▶ TEXT PASSAGE
- Opening Delimiter -

BY SAM SMITH
Wilfried Zaha arrived at the back post, kept his knee over the ball and stroked his volley into the bottom corner beyond Southampton goalkeeper Alex McCarthy.
It was a display of confidence the Crystal Palace forward has previously lacked in the last 12 months. To move into a scoring position and to finish clinically and with authority were two traits absent from Zaha’s repertoire last term.
In fairness, he rarely received this service from the likes of Andros Townsend, whose cross was begging to be slammed home. Ultimately, the solitary goal in an otherwise tight game was a match-winning moment from Zaha. From a player of his quality, that did not happen enough last season.
There were other moments from the 27-year-old which, although they do not prove he is back to his best, suggest he is well on the way to returning to his usual high standards. There was some nice link-up play with Townsend, Jordan Ayew and, once the new signing came on for his debut, Ebere Eze. Late on, there was a driving run on goal and a clinical finish with which he was unfortunate to be ruled offside by VAR.

- Closing Delimiter -

▶ SOURCE INFORMATION
- Opening Delimiter -

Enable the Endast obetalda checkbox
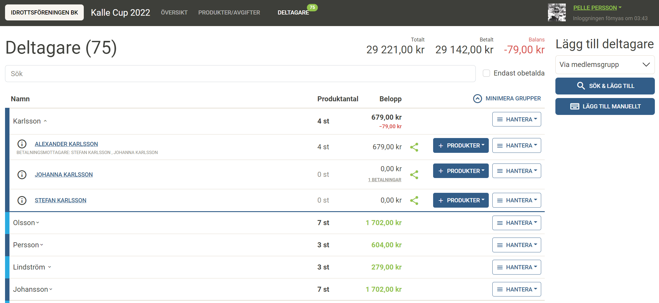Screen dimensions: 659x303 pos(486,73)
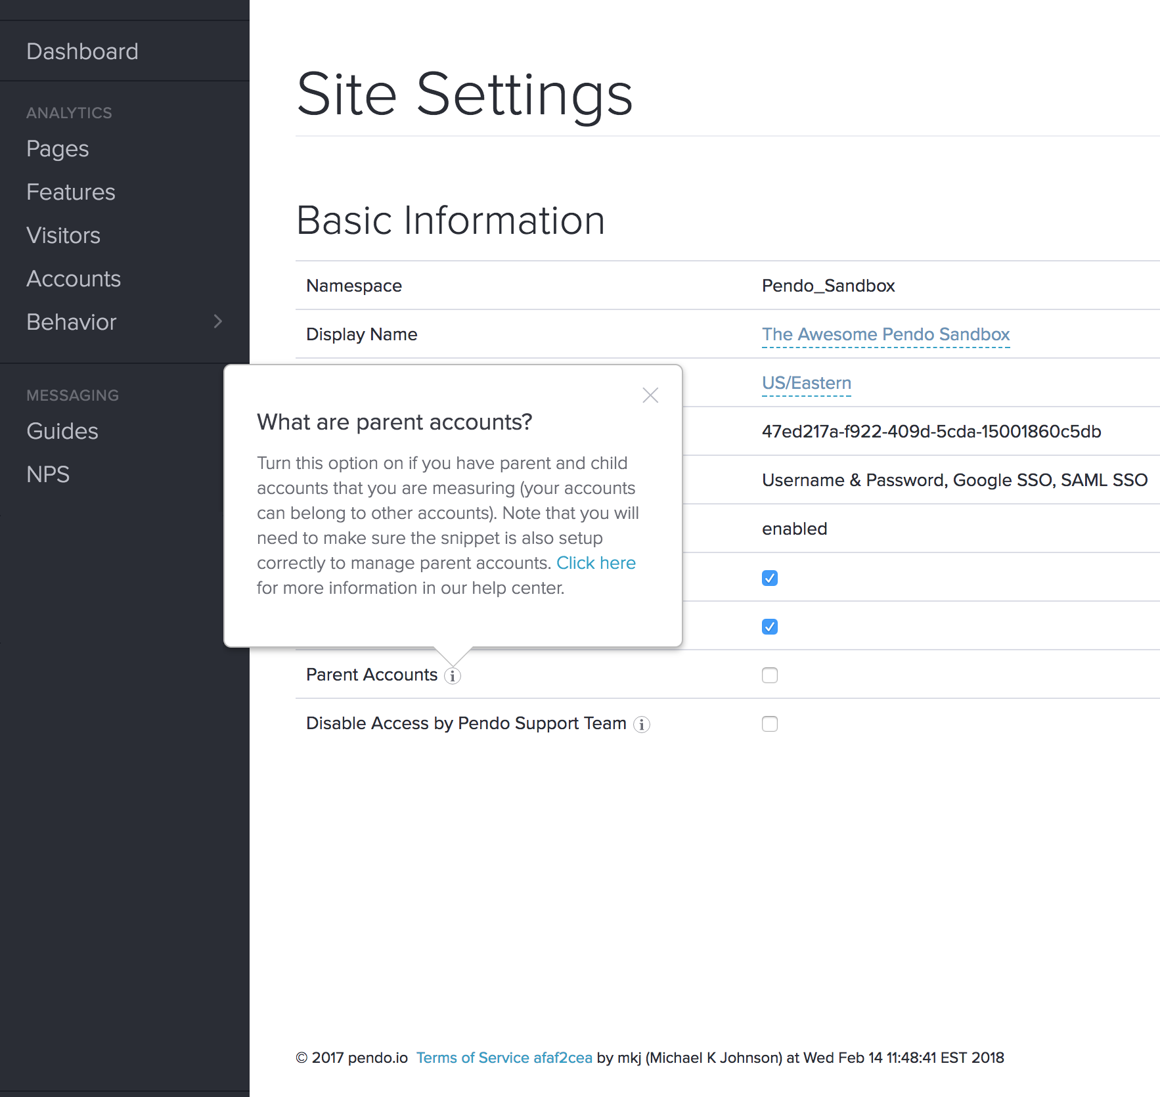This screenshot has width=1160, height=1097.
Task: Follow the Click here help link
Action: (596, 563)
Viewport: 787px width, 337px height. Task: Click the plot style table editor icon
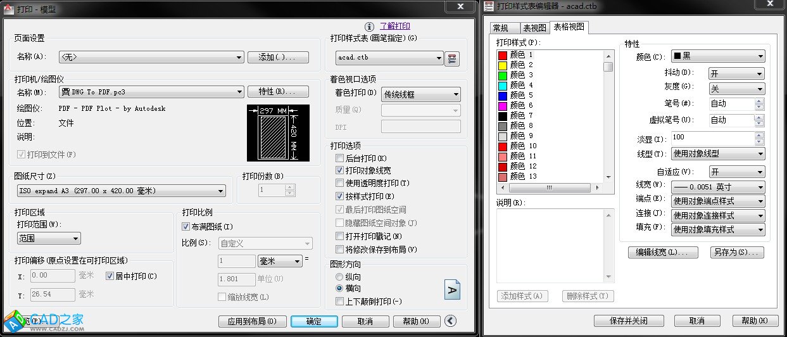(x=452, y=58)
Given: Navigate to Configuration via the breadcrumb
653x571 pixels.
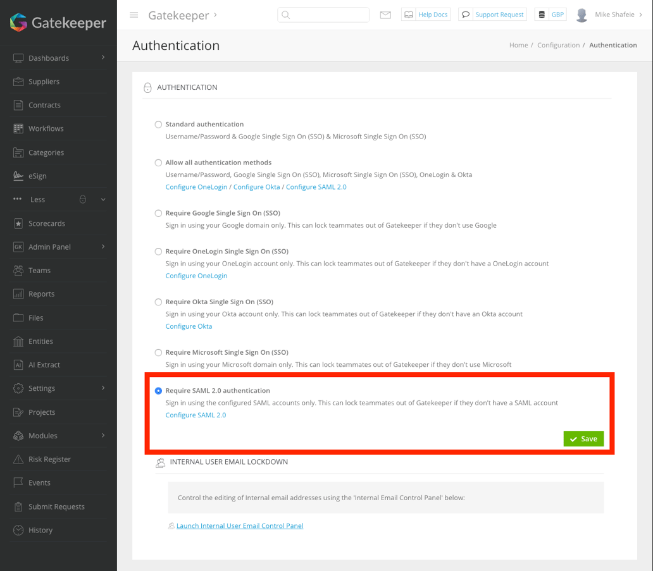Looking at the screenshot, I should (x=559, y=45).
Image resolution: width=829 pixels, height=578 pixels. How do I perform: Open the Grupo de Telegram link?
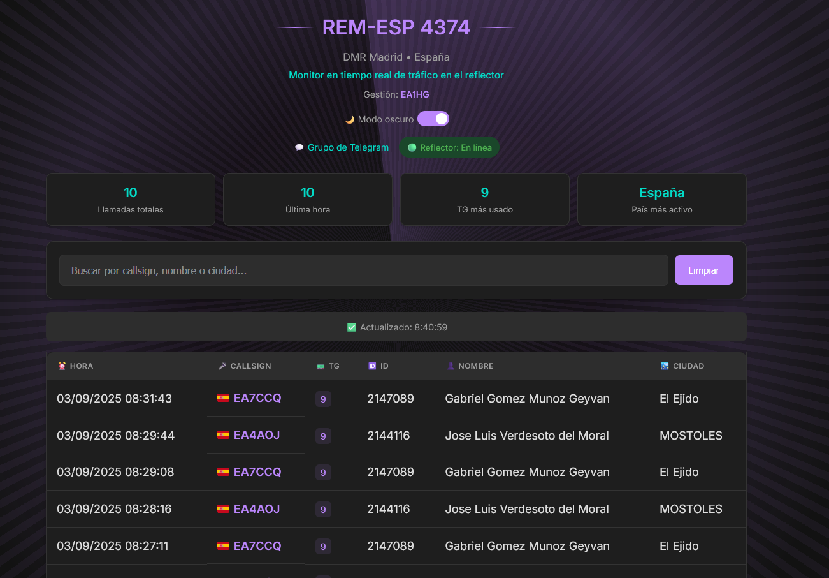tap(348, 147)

- Closing Delimiter -

▶ REQUIREMENT
In the match report on Wilfried Zaha, rewrite the part from "In fairness, he" to "offside by VAR.", replacing "Townsend" with "his teammate".

▶ ANSWER
In fairness, he rarely received this service from the likes of Andros his teammate, whose cross was begging to be slammed home. Ultimately, the solitary goal in an otherwise tight game was a match-winning moment from Zaha. From a player of his quality, that did not happen enough last season.
There were other moments from the 27-year-old which, although they do not prove he is back to his best, suggest he is well on the way to returning to his usual high standards. There was some nice link-up play with his teammate, Jordan Ayew and, once the new signing came on for his debut, Ebere Eze. Late on, there was a driving run on goal and a clinical finish with which he was unfortunate to be ruled offside by VAR.